Photo: University of Oxford
The light that zips data across the Internet’s backbone used to stop a long way from the data’s final destination. Now it goes all the way to your home. Why not go the last step and take the light all the way to the computer or TV, projecting it through the air over the last few meters and only converting it to an electronic signal at the end? Oxford University is doing just that with a system that takes light from the fiber, amplifies it, and beams it across a room to deliver data at more than 100 gigabits per second.
Such indoor optical wireless probably wouldn’t replace Wi-Fi, says Ariel Gomez, a Ph.D. student in photonics at Oxford University who describes the system in IEEE Photonics Technology Letters. But with a potential for data rates of 3 terabits per second and up, it could certainly find its uses. Wi-Fi, by contrast, tops out at about 7 Gb/s. And with light, there’s no worry about sticking to a limited set of radio frequencies. “If you’re in the optical window, you have virtually unlimited bandwidth and unlicensed spectrum,” Gomez says.

To accomplish this, they’d install a base station on the ceiling of a room, which would project the light toward the computer and also receive data heading out from the computer to the Internet.
The trick, of course, is getting the light beam exactly where it needs to go.
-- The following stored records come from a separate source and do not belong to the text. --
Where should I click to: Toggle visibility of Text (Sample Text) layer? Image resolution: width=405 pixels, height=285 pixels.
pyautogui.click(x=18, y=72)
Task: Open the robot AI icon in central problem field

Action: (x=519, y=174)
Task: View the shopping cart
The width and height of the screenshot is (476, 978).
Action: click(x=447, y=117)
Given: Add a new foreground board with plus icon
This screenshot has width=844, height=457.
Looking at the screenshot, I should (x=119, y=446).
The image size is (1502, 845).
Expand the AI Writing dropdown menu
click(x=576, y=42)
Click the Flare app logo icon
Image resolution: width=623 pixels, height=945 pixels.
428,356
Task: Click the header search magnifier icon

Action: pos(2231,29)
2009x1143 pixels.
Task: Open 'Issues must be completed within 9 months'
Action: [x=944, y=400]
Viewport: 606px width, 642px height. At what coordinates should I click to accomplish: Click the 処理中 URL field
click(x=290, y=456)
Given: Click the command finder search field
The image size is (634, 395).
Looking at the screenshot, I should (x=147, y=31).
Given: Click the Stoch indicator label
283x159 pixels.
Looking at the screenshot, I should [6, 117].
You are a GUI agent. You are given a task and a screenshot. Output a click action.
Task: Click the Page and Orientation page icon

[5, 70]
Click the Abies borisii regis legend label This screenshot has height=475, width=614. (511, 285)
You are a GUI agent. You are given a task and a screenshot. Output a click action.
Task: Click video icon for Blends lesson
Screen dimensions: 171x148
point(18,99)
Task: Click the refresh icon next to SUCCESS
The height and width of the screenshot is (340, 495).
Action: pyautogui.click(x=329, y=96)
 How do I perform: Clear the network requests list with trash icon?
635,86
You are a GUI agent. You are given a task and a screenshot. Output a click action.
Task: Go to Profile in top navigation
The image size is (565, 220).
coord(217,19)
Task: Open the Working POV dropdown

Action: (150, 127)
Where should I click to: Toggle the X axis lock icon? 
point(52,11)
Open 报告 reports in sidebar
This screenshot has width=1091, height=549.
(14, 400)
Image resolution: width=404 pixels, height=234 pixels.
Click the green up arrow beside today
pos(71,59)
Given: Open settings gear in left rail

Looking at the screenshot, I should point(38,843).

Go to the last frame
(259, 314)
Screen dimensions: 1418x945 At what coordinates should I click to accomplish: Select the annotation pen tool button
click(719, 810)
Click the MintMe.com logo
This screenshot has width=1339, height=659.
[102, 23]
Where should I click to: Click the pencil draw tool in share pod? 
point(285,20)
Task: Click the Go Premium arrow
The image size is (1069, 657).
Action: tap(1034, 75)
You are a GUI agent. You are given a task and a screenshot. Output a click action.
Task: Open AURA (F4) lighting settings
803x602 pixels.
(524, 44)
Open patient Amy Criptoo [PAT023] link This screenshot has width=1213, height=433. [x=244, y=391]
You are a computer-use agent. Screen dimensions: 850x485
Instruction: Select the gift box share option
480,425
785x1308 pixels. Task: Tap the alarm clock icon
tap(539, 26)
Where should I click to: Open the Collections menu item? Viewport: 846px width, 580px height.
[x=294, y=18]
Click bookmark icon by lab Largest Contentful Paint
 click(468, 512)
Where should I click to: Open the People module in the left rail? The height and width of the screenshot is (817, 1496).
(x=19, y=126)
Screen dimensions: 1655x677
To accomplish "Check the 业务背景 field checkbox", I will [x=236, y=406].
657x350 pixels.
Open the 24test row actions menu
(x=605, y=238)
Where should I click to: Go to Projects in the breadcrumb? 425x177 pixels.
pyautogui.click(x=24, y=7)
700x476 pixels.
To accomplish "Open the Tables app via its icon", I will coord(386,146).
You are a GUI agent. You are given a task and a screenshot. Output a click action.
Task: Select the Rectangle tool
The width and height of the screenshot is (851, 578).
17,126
An optical fiber makes for a target that’s only 8 or 9 micrometers in diameter, after all. The team, which also included researchers from University College, London, accomplished this using so-called holographic beam steering at both the transmitter and receiver ends. These use an array of liquid crystals to create a programmable diffraction grating that reflects the light in the desired direction. The device is similar to that used in projectors, says Dominic O’Brien, a photonics engineer at Oxford who directed the work.
It’s important to use transceivers with a wide field of view to make the alignment task easier, particularly because the device relies on wavelength division multiplexing, which splits the signal into slightly different colors of light. Like a prism, the diffraction grating of the beam steerer bends each wavelength a different amount. With a 60° field of view, the team was able to transmit six different wavelengths, each at 37.4 Gb/s, for an aggregate bandwidth of 224 Gb/s. With a 36° field of view, they managed only three channels, for 112 Gb/s.
The system requires a direct line of sight, and for now the receiver must be in a fixed position. The next step, O’Brien says, is to develop a tracking and location system so that a user could place a laptop at a random spot on a table and have the system find it and create a link.
Brien is a member of the Ultra-Parallel Visible Light Communications project, with colleagues at the Universities of Edinburgh, Strathclyde, St. Andrews, and Cambridge. One of their goals is to develop LiFi, which uses the light that’s also illuminating a room as a way to send data signals. He says LiFi usually refers to schemes based on visible wavelengths of light, whereas this system relies on infrared light at 1550 nm, which is used in telecommunications.
All these technologies—Wi-Fi, LiFi, optical wireless—may wind up being part of how people link devices to the Internet. “The world of communications is a world where everybody always wants more bandwidth,” O’Brien says.